■ Exercise materials ■
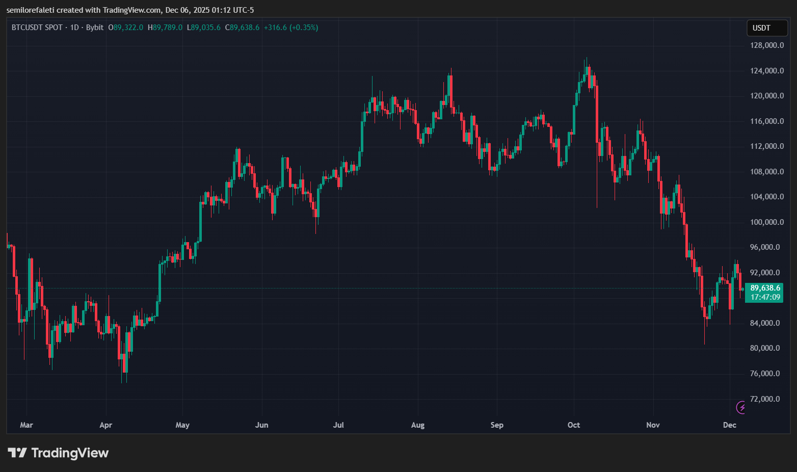797x472 pixels.
Task: Click the TradingView logo
Action: click(59, 453)
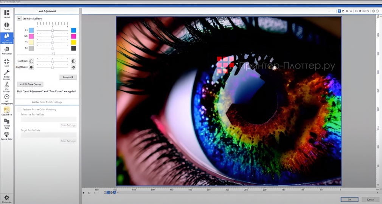
Task: Click the Contrast slider handle
Action: pos(53,61)
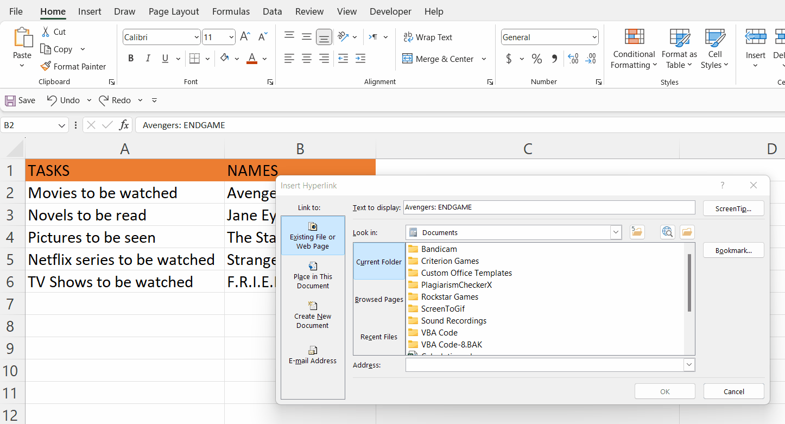Toggle bold formatting
This screenshot has height=424, width=785.
pyautogui.click(x=130, y=58)
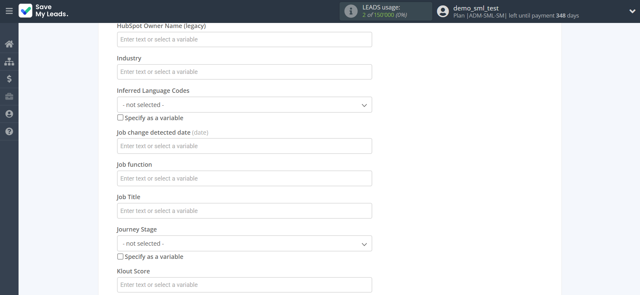Viewport: 640px width, 295px height.
Task: Open the billing dollar sign icon
Action: [9, 79]
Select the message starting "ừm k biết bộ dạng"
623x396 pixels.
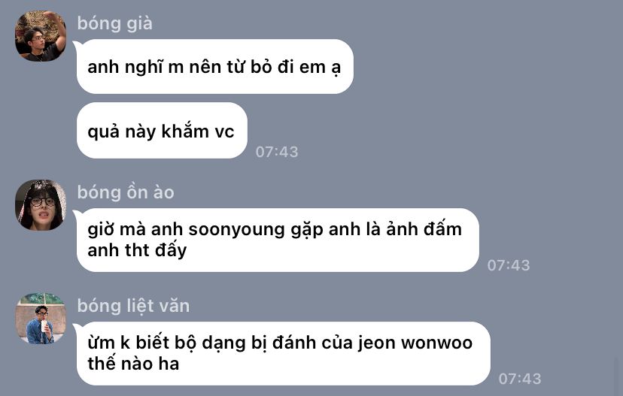pos(284,353)
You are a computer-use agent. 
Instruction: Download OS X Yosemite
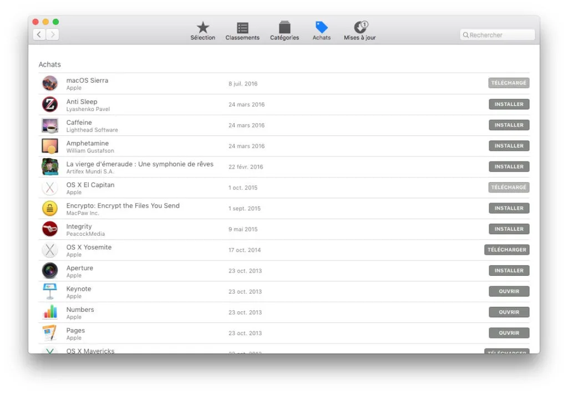pyautogui.click(x=506, y=250)
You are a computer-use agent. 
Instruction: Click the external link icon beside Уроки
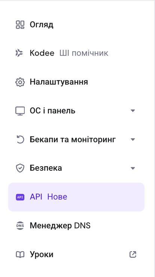point(133,255)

■ Task instructions ■
Rewrite the listing above, replacing each "Instruction" with "Goal" and changing nothing else. Leave the pictures out.

■ Exercise response ■
797x472 pixels.
Task: Click the TradingView logo
Action: click(59, 453)
Task: Click the Contrast slider handle
Action: pos(53,61)
Toggle bold formatting
This screenshot has height=424, width=785.
pyautogui.click(x=130, y=58)
Viewport: 640px width, 295px height.
Task: Open the billing dollar sign icon
Action: [9, 79]
Select the message starting "ừm k biết bộ dạng"
623x396 pixels.
pos(284,353)
You are a computer-use agent. 
Goal: Download OS X Yosemite
pyautogui.click(x=506, y=250)
You are a computer-use agent. 
Goal: Click the external link icon beside Уроки
point(133,255)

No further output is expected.